# #### Mac Mini Clearance Specials! ####



## ehMax (Feb 17, 2000)

Available at both Toronto and KW Locations!










_Quantities are limited. _


----------



## comprehab (May 28, 2005)

good deal!!!


----------



## mishi8 (Jul 15, 2005)

Saw the same pricing at London Drugs last week. Their prices should be good until at least Aug 7th.


----------



## Bill Baroud (Jan 31, 2005)

A real good deal  For $50 on the Apple store more you get Bluetooth + WiFi Extreme and you double the RAM... 
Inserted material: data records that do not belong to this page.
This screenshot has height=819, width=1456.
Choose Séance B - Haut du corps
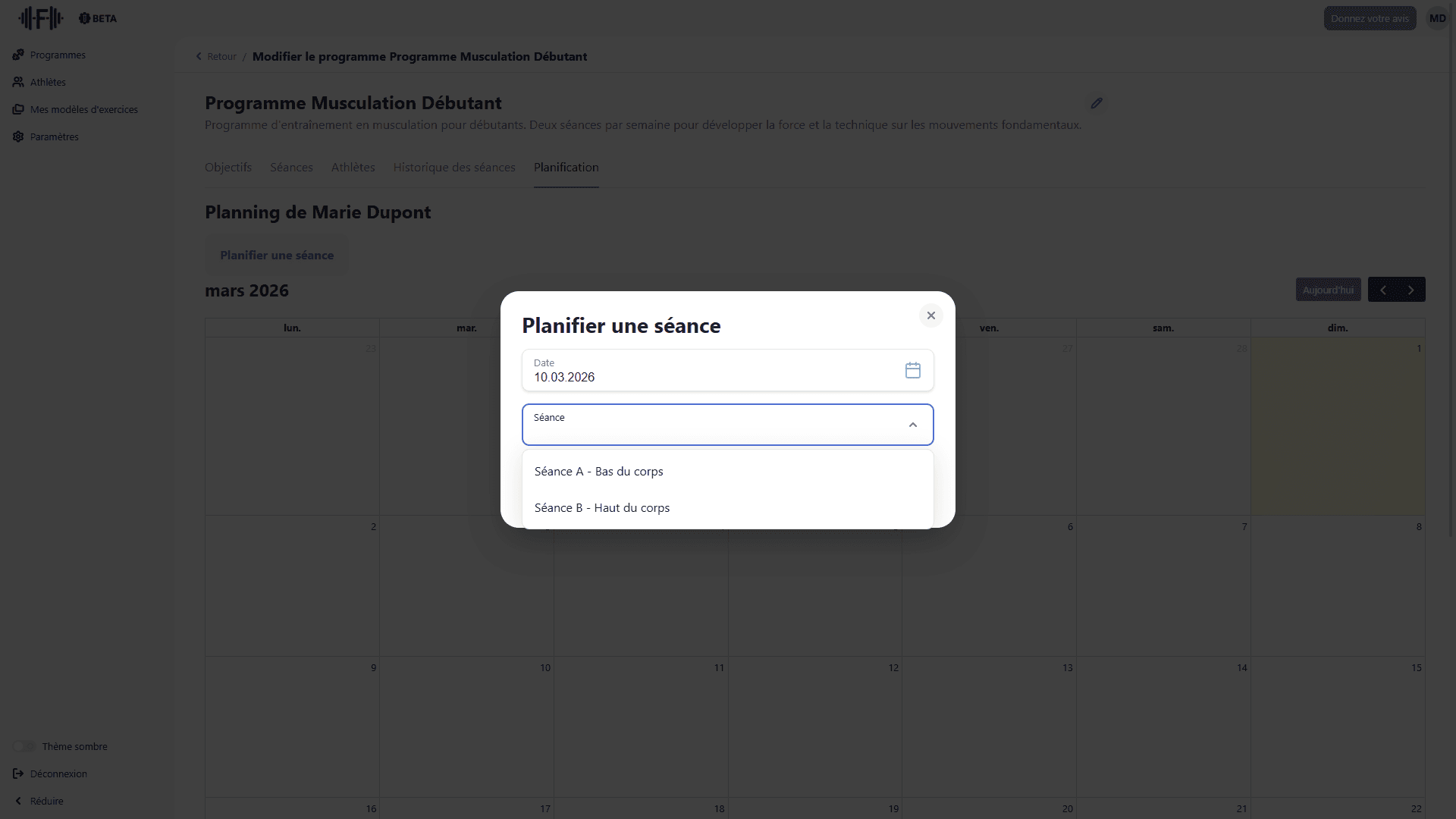(x=601, y=507)
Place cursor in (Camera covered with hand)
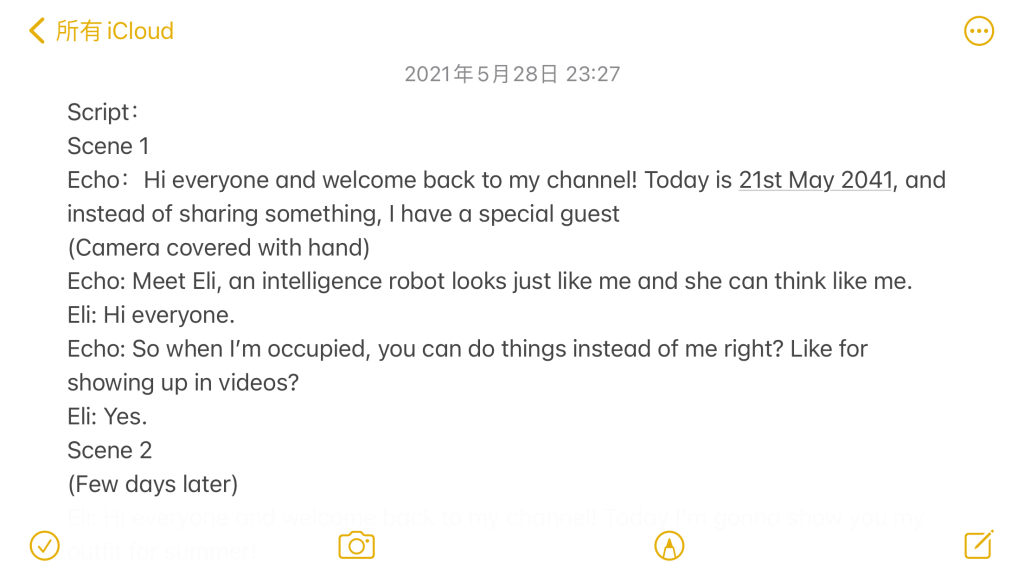 tap(218, 248)
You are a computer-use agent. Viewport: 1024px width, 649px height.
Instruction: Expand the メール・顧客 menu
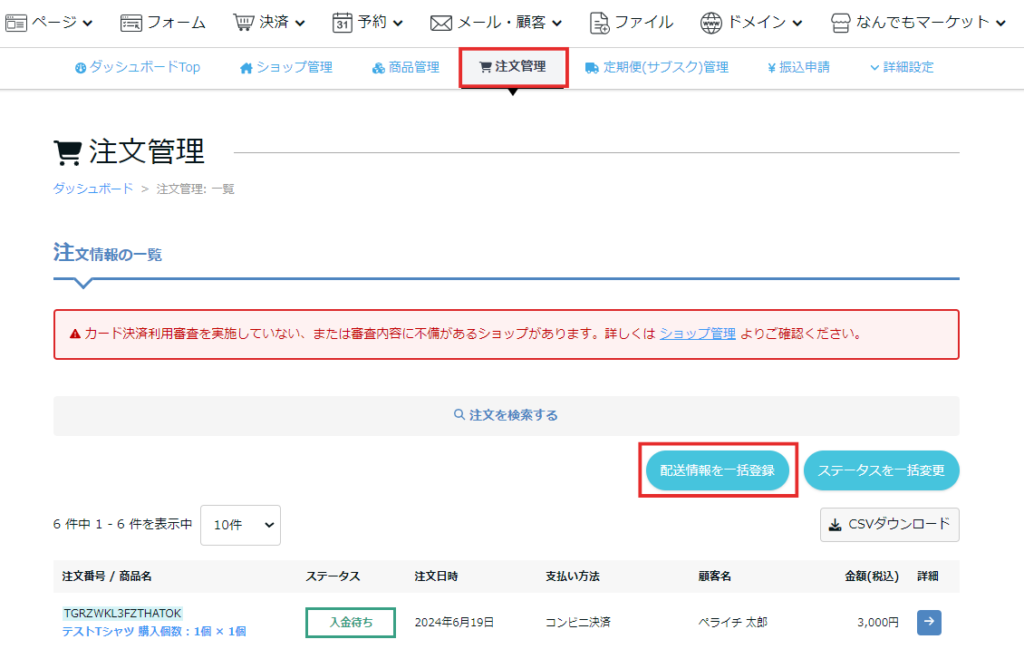(x=496, y=22)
CC you must throw something else in to make it interesting like this Samsung 17 LCD I've seen in the TO store, let's say a bundle for $950?


----------



## ehMax (Feb 17, 2000)

Bill Baroud said:


> A real good deal  For $50 on the Apple store more you get Bluetooth + WiFi Extreme and you double the RAM...
> 
> CC you must throw something else in to make it interesting like this Samsung 17 LCD I've seen in the TO store, let's say a bundle for $950?
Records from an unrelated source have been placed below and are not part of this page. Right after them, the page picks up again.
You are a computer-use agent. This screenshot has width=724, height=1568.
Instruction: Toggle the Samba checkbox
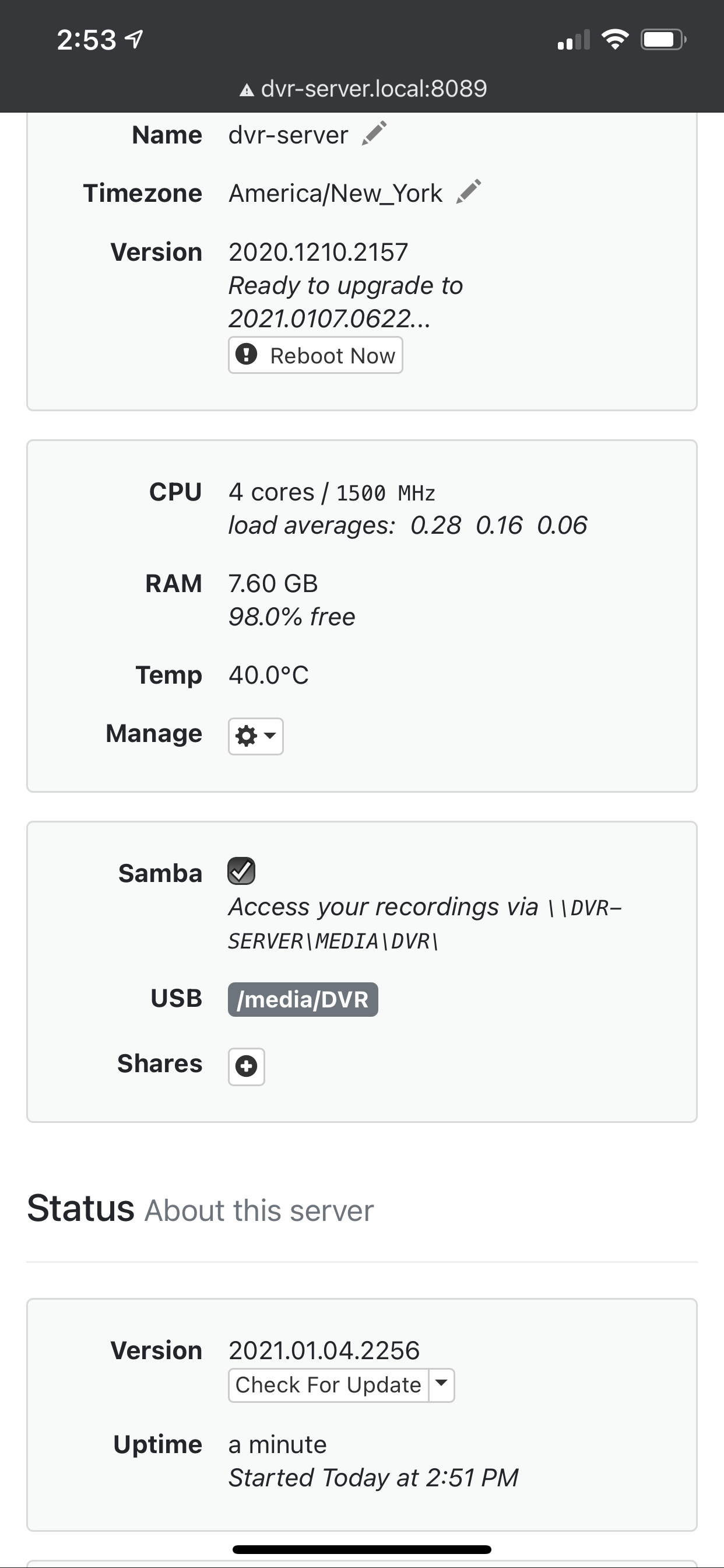tap(241, 871)

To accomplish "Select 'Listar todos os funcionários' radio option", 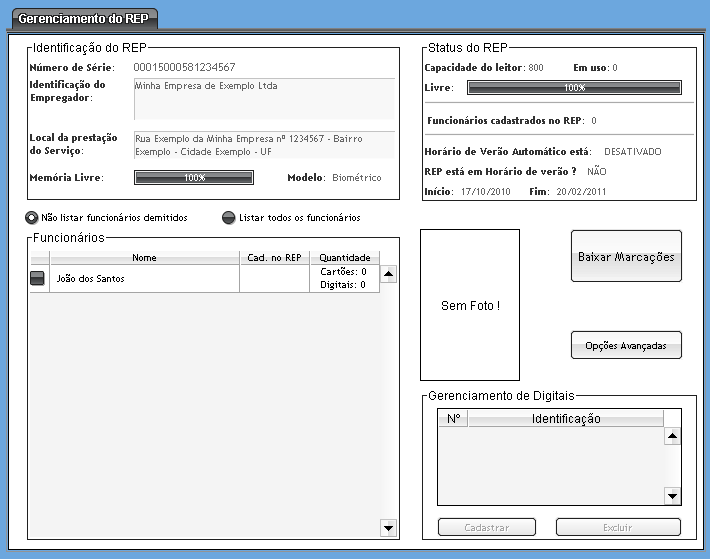I will pos(229,217).
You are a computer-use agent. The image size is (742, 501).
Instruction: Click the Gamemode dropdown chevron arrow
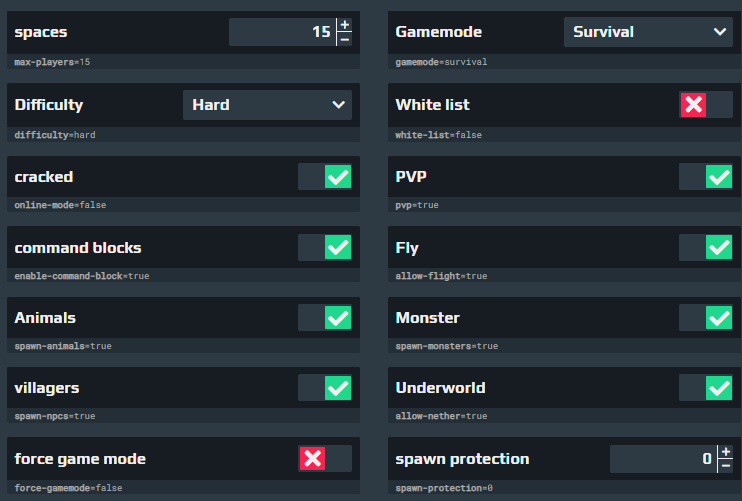(x=720, y=32)
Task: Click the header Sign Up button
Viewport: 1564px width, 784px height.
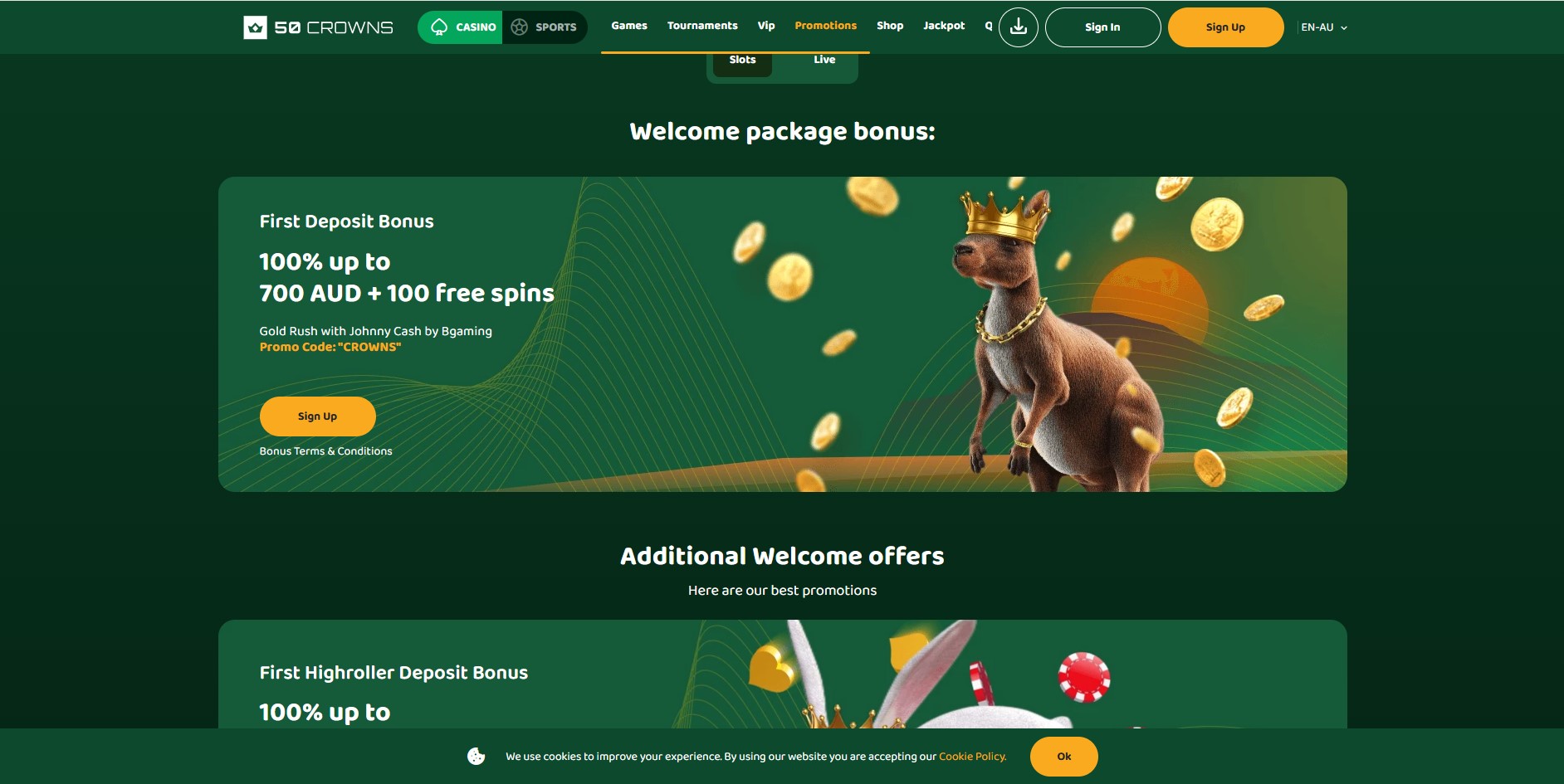Action: coord(1225,27)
Yes, Apple doesn't give a big price break between the old mini's and the new mini's, hence the bundled promotion with good discounts on Ram, DVI LCD etc...


----------



## [email protected] (Feb 1, 2005)

Entry level Mac mini 1.25 w/ 1GB RAM
Apple Store - $856
Carbon Computing - $738 (save $118!)

1.42 Mac mini w/ 1GB RAM
Apple Store - $976
Carbon Computing - $838 (save $138 if you don't need AirPort & Bluetooth)


----------



## MACSPECTRUM (Oct 31, 2002)

1.25 ghz, 256 mb ram, mac mini on sale at bestbuy $599

http://www.bestbuy.ca/catalog/prodd...atid=22154&logon=&langid=EN&CMP=NLC-ReadProd2


----------



## andrewenterprise (May 22, 2005)

I think CC is aimed at doing upgrades anyway. The upgrade prices are pretty decent.


----------



## KreenysMac (Aug 23, 2005)

*Are the London Drugs deals nation-wide?*

I'm in Winnipeg ... set to move out of the 'rents house (they're the ones with the 20" iMac) ... are these deals here too, or are they only out east?


----------



## comprehab (May 28, 2005)

As far as i know the London Drugs stores are located in the western provinces and not in any of the estern ones, including ON and Quebec.


----------



## andrewenterprise (May 22, 2005)

Yeah, I've heard London Drugs has good prices too.


----------